**WHAT TO DO:** Copy out every line in the entries below that includes "will".

[Saved entries]
== == ==
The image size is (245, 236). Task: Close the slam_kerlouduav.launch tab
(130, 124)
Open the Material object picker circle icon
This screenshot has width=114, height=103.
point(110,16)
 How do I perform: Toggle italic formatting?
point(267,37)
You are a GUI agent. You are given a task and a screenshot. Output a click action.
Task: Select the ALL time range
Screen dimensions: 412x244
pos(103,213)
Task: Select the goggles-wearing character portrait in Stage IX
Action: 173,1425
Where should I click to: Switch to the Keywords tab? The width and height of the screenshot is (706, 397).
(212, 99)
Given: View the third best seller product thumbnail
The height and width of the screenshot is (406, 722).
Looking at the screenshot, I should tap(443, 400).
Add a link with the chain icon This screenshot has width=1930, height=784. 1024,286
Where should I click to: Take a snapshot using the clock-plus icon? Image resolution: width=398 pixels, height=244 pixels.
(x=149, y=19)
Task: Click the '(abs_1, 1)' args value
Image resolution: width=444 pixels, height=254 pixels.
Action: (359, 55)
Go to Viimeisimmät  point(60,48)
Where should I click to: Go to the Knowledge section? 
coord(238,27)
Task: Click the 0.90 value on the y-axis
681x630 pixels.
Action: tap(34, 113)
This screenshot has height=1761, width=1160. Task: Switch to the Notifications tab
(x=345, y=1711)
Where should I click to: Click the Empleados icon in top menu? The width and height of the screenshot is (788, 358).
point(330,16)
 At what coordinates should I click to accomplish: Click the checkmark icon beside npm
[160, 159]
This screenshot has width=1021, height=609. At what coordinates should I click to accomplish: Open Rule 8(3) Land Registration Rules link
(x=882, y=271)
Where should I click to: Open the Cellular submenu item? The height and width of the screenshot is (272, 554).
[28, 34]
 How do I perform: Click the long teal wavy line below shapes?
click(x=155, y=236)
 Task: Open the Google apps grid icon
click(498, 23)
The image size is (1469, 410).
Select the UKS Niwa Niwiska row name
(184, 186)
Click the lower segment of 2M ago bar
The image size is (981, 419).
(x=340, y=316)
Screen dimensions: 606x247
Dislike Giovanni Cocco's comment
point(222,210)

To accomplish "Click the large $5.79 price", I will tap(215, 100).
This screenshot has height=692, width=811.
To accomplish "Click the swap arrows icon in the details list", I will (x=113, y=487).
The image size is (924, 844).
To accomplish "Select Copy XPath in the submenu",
== == ==
**TASK SOLUTION:**
To accomplish "Click the large $5.79 price", I will tap(215, 100).
To accomplish "Click the swap arrows icon in the details list", I will (x=113, y=487).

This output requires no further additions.